It’s not just you: Wednesday might be the most stressful day at work

Wednesday, affectionately known as “Hump Day,” seems like a positive milestone during the week. You’re halfway to the weekend, right? But could this seemingly innocuous day be more stressful than a Monday?

Yes, according to the meditation app Balance. Wednesday is the most popular day of the week for its users to search for and complete stress and anxiety meditations.

“We don’t think it’s just by chance,” says Leah Santa Cruz, one of Balance’s co-heads of meditation. “By Wednesday, everyone’s knee-deep in their week’s to-dos, whether it’s work responsibilities or personal tasks. It’s like you’re at the halfway mark, staring down deadlines but the weekend’s still too far off to feel any relief.”

Santa Cruz says one big reason folks hit a stress wall by Wednesday is they bite off more than they can chew. “Trying to juggle too many things without figuring out what really needs to be on top of the list just cranks up the pressure,” she says. “Just as detrimental though, is channeling all your attention on achieving your goals, at the cost of skipping breaks and ignoring self-care, a huge contributing factor to ‘Wednesday Worries.’”

If you’re feeling stressed midweek, here are five tactics for tackling your “Case of the Wednesdays.”

1. Identify the Root Cause

The first and most important thing is to identify the root cause of your stress, says Friederike Fabritius, neuroscientist and author of The Brain-Friendly Workplace: Why Talented People Quit.

# WORK TO COMPLETE
1 – In the article on Wednesday stress at work, what role does Leah Santa Cruz hold at Balance?
2 – Resume the article on Wednesday stress at work, picking up right after its final sentence.
Nothing in the listing is needed.

# EXTRACTED DATA
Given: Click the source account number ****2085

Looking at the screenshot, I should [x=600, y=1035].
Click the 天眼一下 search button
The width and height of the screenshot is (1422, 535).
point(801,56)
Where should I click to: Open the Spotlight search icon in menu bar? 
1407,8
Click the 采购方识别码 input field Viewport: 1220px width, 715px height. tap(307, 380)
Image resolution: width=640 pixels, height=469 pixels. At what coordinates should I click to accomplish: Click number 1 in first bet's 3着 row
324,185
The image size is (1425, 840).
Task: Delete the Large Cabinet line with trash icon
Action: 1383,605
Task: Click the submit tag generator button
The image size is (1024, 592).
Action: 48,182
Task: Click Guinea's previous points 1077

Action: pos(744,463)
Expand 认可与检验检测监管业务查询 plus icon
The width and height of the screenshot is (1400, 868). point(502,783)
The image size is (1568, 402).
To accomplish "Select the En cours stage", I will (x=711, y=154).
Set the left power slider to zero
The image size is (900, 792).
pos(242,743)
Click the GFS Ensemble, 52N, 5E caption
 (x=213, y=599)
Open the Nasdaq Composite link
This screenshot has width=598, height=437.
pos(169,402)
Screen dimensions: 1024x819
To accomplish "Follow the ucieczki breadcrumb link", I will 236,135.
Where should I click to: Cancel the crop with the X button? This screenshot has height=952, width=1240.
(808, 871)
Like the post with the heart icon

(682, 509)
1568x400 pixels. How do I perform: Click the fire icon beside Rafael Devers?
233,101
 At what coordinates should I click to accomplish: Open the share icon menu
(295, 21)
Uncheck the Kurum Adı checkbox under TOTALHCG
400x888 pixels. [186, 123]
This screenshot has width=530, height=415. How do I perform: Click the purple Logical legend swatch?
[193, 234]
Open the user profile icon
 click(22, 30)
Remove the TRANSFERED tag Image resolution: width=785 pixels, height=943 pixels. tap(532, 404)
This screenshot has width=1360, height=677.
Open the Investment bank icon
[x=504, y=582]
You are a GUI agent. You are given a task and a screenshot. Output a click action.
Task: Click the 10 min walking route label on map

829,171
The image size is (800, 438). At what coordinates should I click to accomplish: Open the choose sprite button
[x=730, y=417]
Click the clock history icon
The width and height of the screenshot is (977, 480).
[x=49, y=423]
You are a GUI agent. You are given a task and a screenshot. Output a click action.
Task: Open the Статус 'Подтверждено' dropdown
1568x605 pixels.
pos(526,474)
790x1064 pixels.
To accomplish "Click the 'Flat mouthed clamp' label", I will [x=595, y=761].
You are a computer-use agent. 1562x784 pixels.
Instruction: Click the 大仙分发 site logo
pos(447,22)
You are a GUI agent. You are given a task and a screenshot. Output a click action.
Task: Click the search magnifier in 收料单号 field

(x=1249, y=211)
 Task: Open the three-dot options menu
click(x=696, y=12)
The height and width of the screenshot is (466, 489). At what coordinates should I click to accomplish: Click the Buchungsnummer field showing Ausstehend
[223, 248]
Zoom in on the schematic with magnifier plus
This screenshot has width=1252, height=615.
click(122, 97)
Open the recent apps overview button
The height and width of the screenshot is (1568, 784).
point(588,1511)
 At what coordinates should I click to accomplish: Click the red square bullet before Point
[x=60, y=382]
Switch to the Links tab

# LIST OF ANSWERS
1 – She is one of Balance's co-heads of meditation.

2 –
“Many people jump directly to things like mindfulness training and breath work,” she says. Those are very effective, but if you’re married to the wrong person, you need a divorce, not an eight-week course and mindfulness-based stress reduction.”

Analyze the situation and understand why you’re stressed. For example, if your workday is too long, consider incorporating breaks to make it feel shorter. If you’re receiving too many emails, look for ways to decrease them, such as sending fewer emails or unsubscribing to newsletters. Or, if the cause is that you have a toxic boss, you may want to create a plan to change departments or companies.

2. Use Body-Calming Techniques

Sometimes, stress and worries come from a sudden feeling of overwhelm. It’s possible to address these feelings in the moment, says Fabritius. “Neuroscience shows us that the body and brain are connected and intertwined,” she explains. “If you manage to calm your body, you can calm your brain.”

Body-based techniques like exercising, practicing breathwork, changing your posture, getting more sleep, or going for a massage, will calm your body and, therefore, have a positive impact on your brain.

“It is impossible for your brain to be stressed when your body is relaxed,” says Fabritius. “You get all those endorphins, dopamine, and serotonin, and they help to also ease anxiety and stress.”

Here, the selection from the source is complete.